Moving forward, I want to resolve the situation. Soon I will be starting full-time in a slightly different role, with the plan of advancing my skills and moving up the lab hierarchy. Because she is so competitive and pushy, I am worried that she will basically elbow me aside - that I will end up doing the grunt-work that i already do and she will be the one to advance her career. In her mind, I think she sees me as a junior. She doesn't seem to appreciate that I am actually a lot more experienced (and qualified than her), even if I a still relatively junior within our company.

My managers are still not fully aware of the situation and I don't know how to raise the issue without seeming petty (which concerns me, because she does raise any petty complaint to them). I am not a naturally forceful personality like her.

What course of action can i take?

  • Management seems to like your work. Bring more of it to their attention, not to say "look how good I am", but with a "hey, am I doing this right?" attitude (even though you know it's right). That will reinforce to management that you're doing good work without you having to brag about yourself, it will show you're still looking to improve, and it will show that you're mature enough not to get involved in the petty bickering of the coworker.
    – FreeMan
    Commented Sep 14, 2017 at 12:40

7 Answers 7


It is not rare to find people like this in any workplace. It is a fact that some people have a hard time seeing others succeed (probably just envious, or maybe sociopaths), and sometimes they will actively do things to damage the reputation of others for their own benefit.
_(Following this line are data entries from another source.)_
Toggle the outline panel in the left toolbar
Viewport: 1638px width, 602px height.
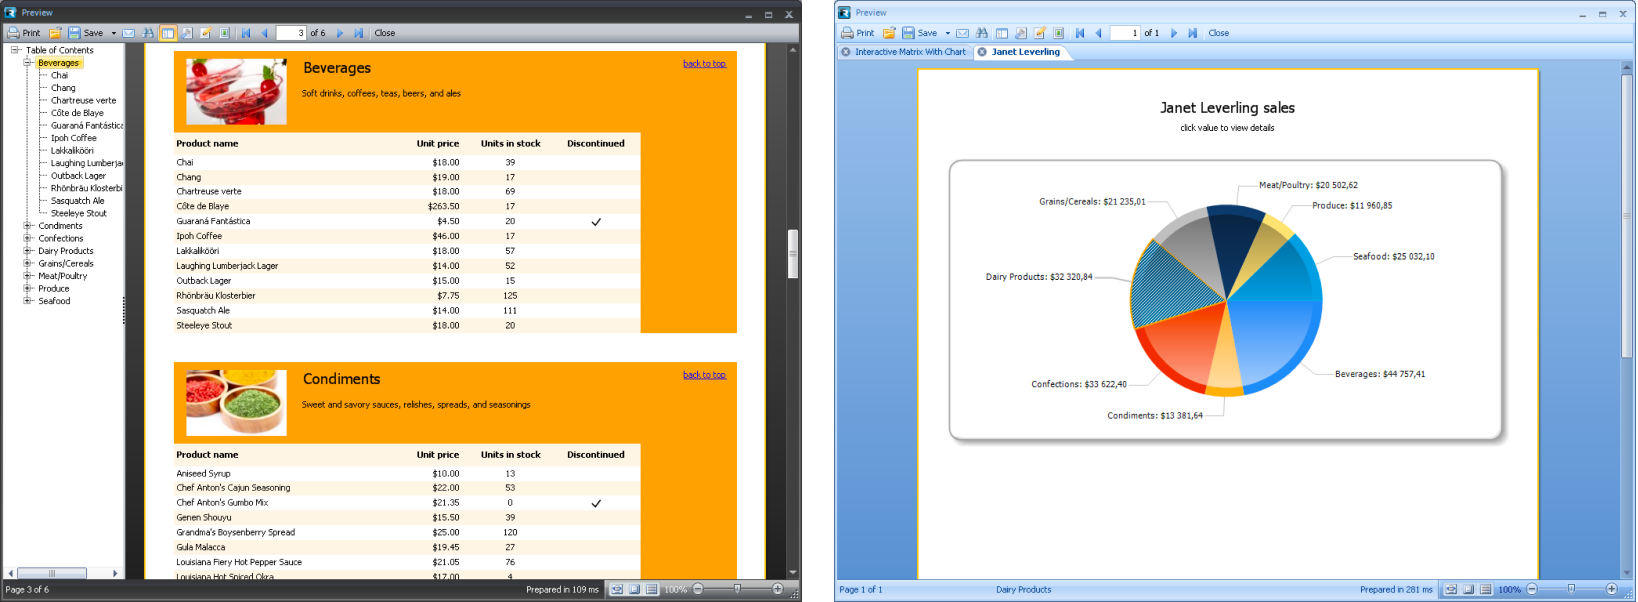tap(168, 33)

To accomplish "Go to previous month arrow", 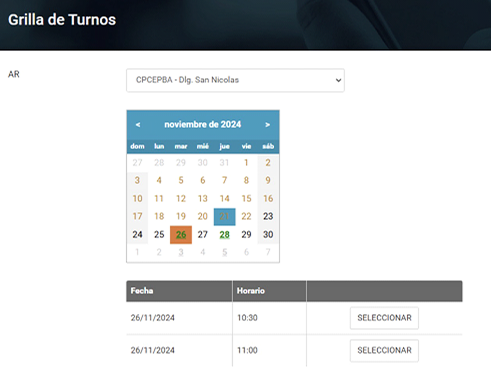I will click(x=138, y=125).
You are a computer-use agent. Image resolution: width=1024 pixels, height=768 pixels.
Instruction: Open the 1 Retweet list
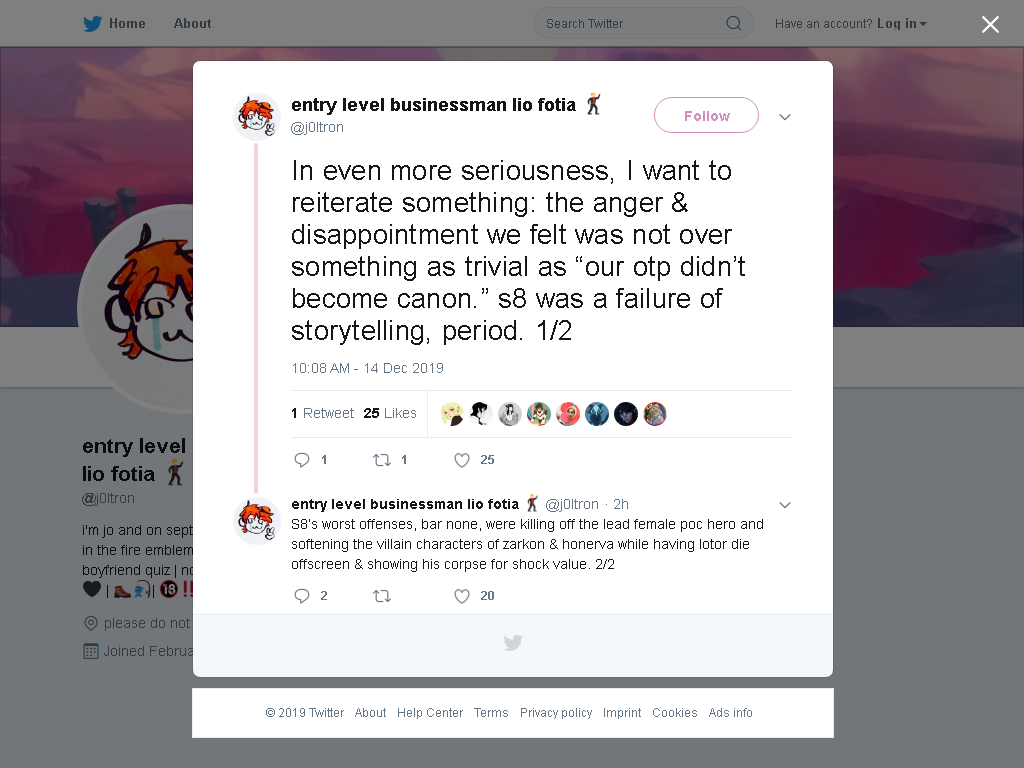(322, 413)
It is also really common that those people have few (if not zero) chances of changing their ways so it is not advisable for you to try reason with them. You may even worsen the situation.

I advise you ignore their negative behavior towards you. Don't let other people mess with your inner peace and self-confidence. Let your actions and skills speak for themselves. As you have indicated, others have noticed your good work even though she insists on scorning your efforts. This only makes her look bad and unprofessional, as any manager will quickly notice when someone is throwing dirt onto someone else's work.
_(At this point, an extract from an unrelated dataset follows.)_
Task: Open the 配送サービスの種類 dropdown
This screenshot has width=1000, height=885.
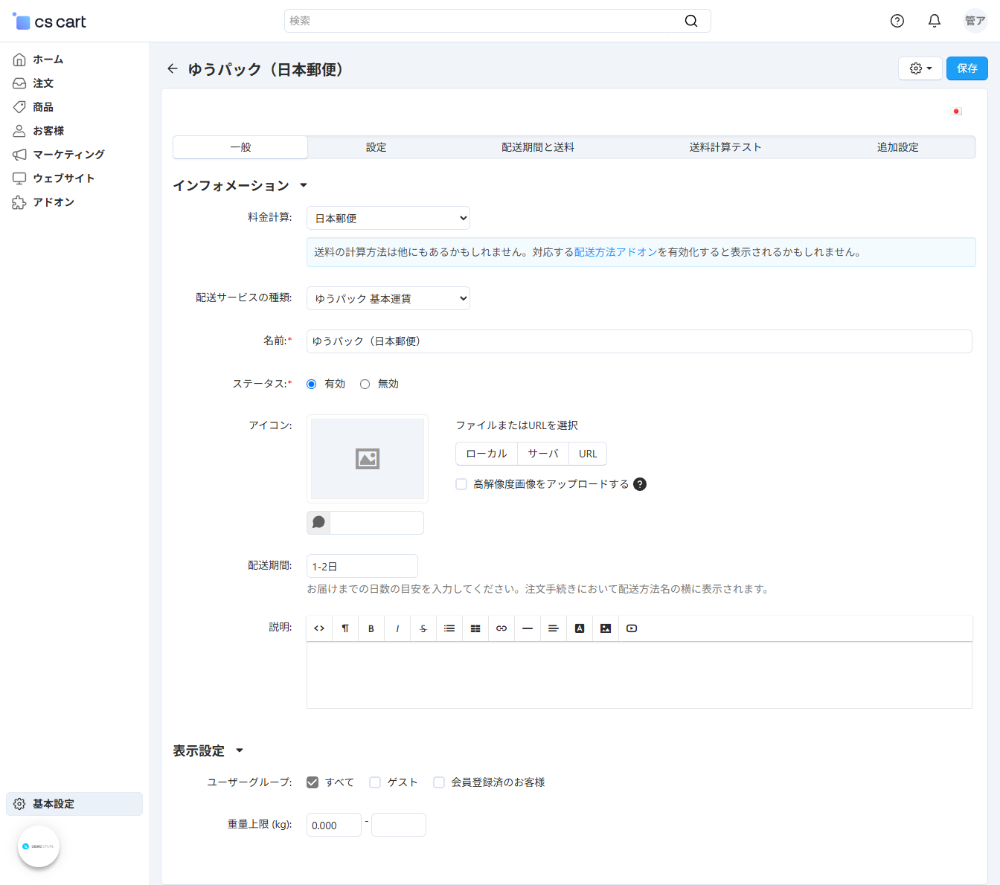Action: 388,298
I also must warn you to keep your distance from this person. You say you get along outside of work, which makes me suspicious to think that she is probably faking it, by apparently being kind and supportive. Be really careful, as she may stab you in the back the first chance she gets.

  • The OP has stated that they want to resolve the situation. I suspect that, for the OP, simply ignoring it doesn't count
    – Conor
    Commented Sep 13, 2017 at 19:01
  • 13
    The op asked "What course of action can I take?". Ignoring her behavior is a course of action that can be taken here, and is probably wiser than arguing with this unstable person. As suggested, the OPs good work will speak for herself, as the coworker negative attitude will come back to her.
    – DarkCygnus
    Commented Sep 13, 2017 at 19:09
  • 1
    My girlfriend (the actual question asker) does want to resolve it (she will be moving to full time soon, and the situation could only get worse). In spite of the argument that happened, I think the managers actually haven't really noticed this behaviour. Some other colleagues have. My girlfriend believes she wouldn't have made the same criticisms of her work directly in front of the managers. Commented Sep 13, 2017 at 20:59
  • 5
    @Robominister Sounds like your girlfriend should bring this up to the managers. As "mean" as it may seem, her co-worker doesn't seem to have any issues complaining about your girlfriend's progress. If it escalated to the point where your girlfriend feels uncomfortable progressing at her workplace, then that needs to be brought up to the manager. Don't let unjustified guilt prevent your girlfriend from progressing - it's not your girlfriend's fault she's progressing and her coworker isn't. I'm sure theres a reason managers aren't choosing the coworker. With what I'm hearing, I don't blame em.
    – Dioxin
    Commented Sep 13, 2017 at 23:57
  • It's not just that there's often someone like this, it's also that everyone also knows who it is and largely ignores the eternal moaning coming from that direction.
    – Separatrix
    Commented Sep 14, 2017 at 9:18

The best thing you can do here is to make sure your own accomplishments get noticed by management. You don't need to put her down (and you should not), you need management to see you as valuable enough that they take any complaint from her with a grain of salt. Many people feel uncomfortable pushing their own accomplishments, but if they never hear the good things, then the only thing they will hear are her complaints. Eventually they will believe them unless you counter with the good things.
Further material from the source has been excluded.